Ironically, it was Feulner’s decision in 2010 to create an advocacy organization, Heritage Action, and to install Needham atop it, that sowed the seeds of DeMint’s fall. Though the think tank and the advocacy arm are legally separate entities, several sources familiar with the institution’s internal dynamics say that both organizations became increasingly focused on mediating fights among congressional Republicans rather than on generating policy ideas. The problem existed before DeMint took the helm of Heritage in 2013, but has mushroomed since, Heritage insiders said.

But if DeMint wasn’t the source of the problem, sources say, board members concluded he wasn’t the solution, either.
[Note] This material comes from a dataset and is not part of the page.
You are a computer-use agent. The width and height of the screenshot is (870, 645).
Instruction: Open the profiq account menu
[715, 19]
“When DeMint went in, Heritage became very political. It changed from a highly respected think tank to just a partisan tool and more ideological — more of a tea party organization than a think tank,” said Mickey Edwards, one of the organization’s founding trustees and a former Republican congressman from Oklahoma. “Hopefully, Feulner, if he takes over, can help reestablish Heritage as what it used to be during the Reagan years.”
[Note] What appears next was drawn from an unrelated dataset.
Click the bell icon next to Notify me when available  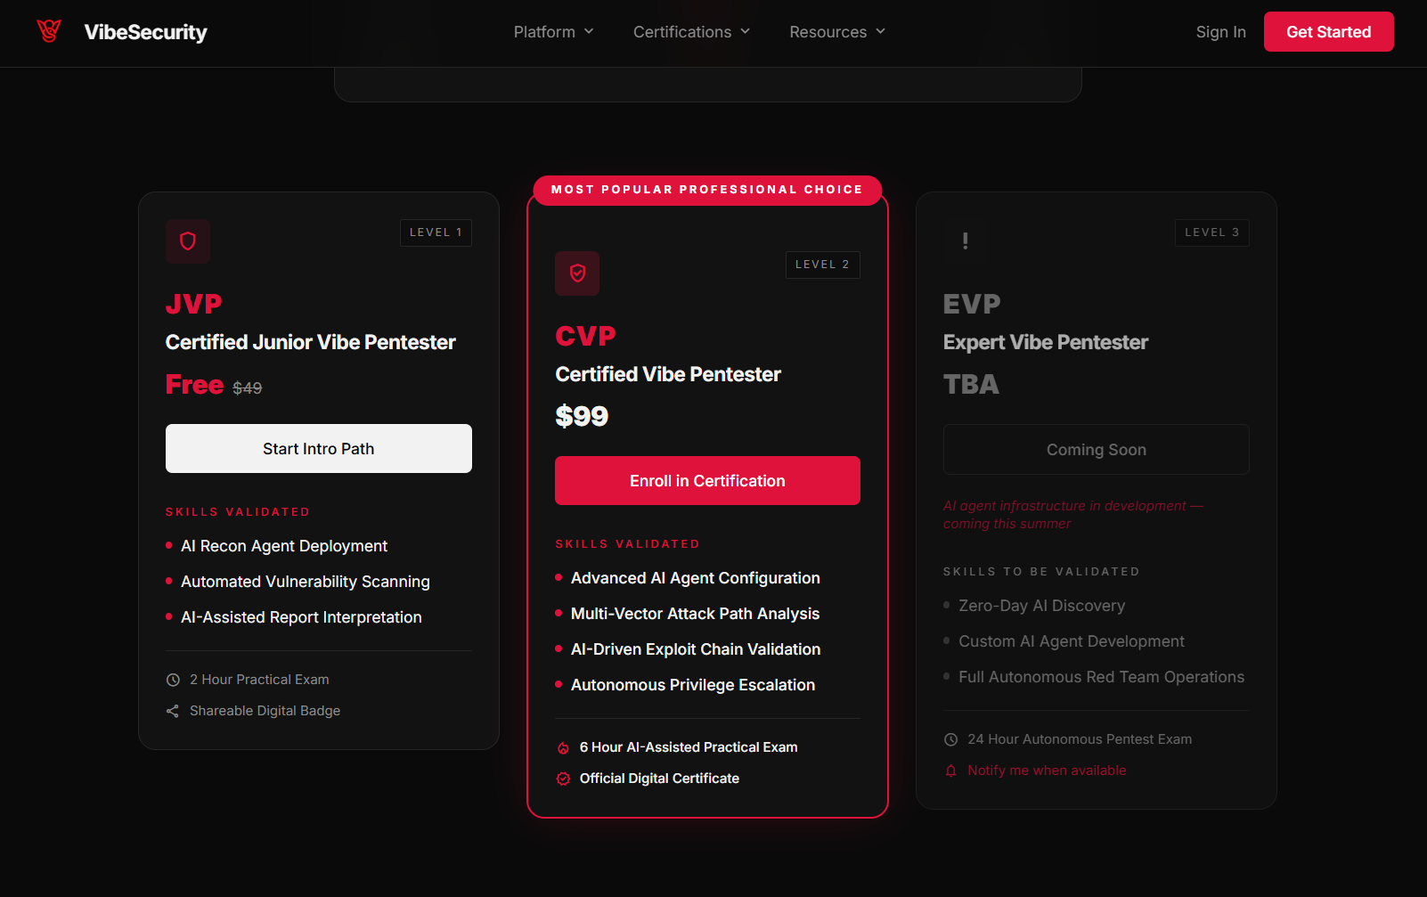click(950, 771)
Disputes over the organization’s mission stretch back a year. In many ways, they reflect the larger intellectual and organizational disarray among conservatives exposed by the rise of Trump, and exacerbated by his victory. Many of the institutions that have sustained the conservative movement are grappling with their role at a time when conservatism is on the wane — and with how to work constructively with a populist in the White House.

The Heritage Foundation on Friday issued a blanket directive to its employees not to comment on the leadership change and canceled all of the weekly meetings it hosts with Republican aides on Capitol Hill.
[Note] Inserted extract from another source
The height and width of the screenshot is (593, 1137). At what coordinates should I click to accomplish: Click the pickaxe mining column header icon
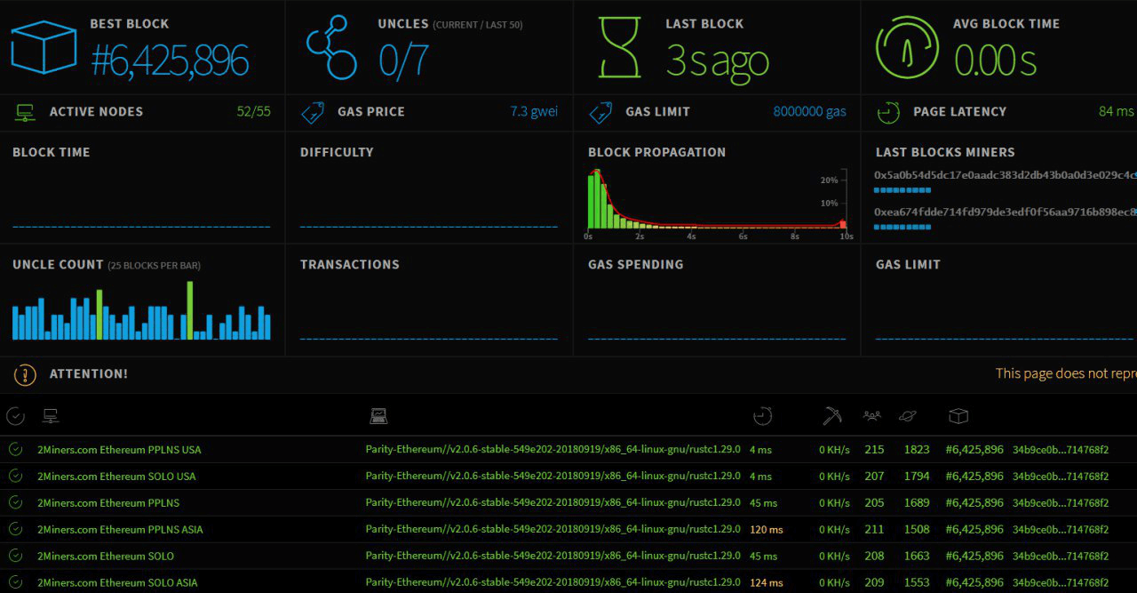pyautogui.click(x=831, y=415)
Tuesday’s events were the culmination of repeated clashes between DeMint, on one side, and Feulner and Needham on the other. DeMint, who at one point suggested he would retire this year, announced at a senior management meeting several months ago that he intended to extend his contract. Even at that point, his relationship with Needham had become so strained that the news caused Needham to throw a chair across the room after DeMint left, according to a Heritage staffer.

Over the past several days, dueling narratives about the events leading to the board’s decision have emerged. DeMint’s defenders, legion on Capitol Hill, say the 35-year-old Needham, known as a political wunderkind, orchestrated DeMint’s ouster with an eye to taking control of the foundation in the coming years. Heritage Action has hammered Republicans from the right and Needham is widely disliked among GOP lawmakers.

A senior Republican Senate aide said Needham had been laying the groundwork to overthrow DeMint for more than a year and set about to convince board members one by one.

“I think a lot of board members are being told what Mike Needham thinks they want to hear,” the person said.

Needham’s allies say that DeMint was a disappointing steward who led a once-venerable but declining organization into further chaos. A member of the board insisted that, as of Tuesday, the board had no clear candidate in mind to replace DeMint, and that Needham had not engineered his removal.

“In my view, it’s about the institution,” the board member said.

The Needham camp insists that, despite his bombastic public profile, both he and Feulner grew increasingly concerned with the decline of The Heritage Foundation’s role as the brain trust of the Republican Party. DeMint’s and Needham’s motives “are the opposite of what you would expect based on their institutions and positions,” said one Republican policy maven — with Needham, the advocacy head, concerned about the think tank’s position as an idea generator, and DeMint, the think tank head, inclined to transform it into an activist organization.

Needham did not respond to a request for comment.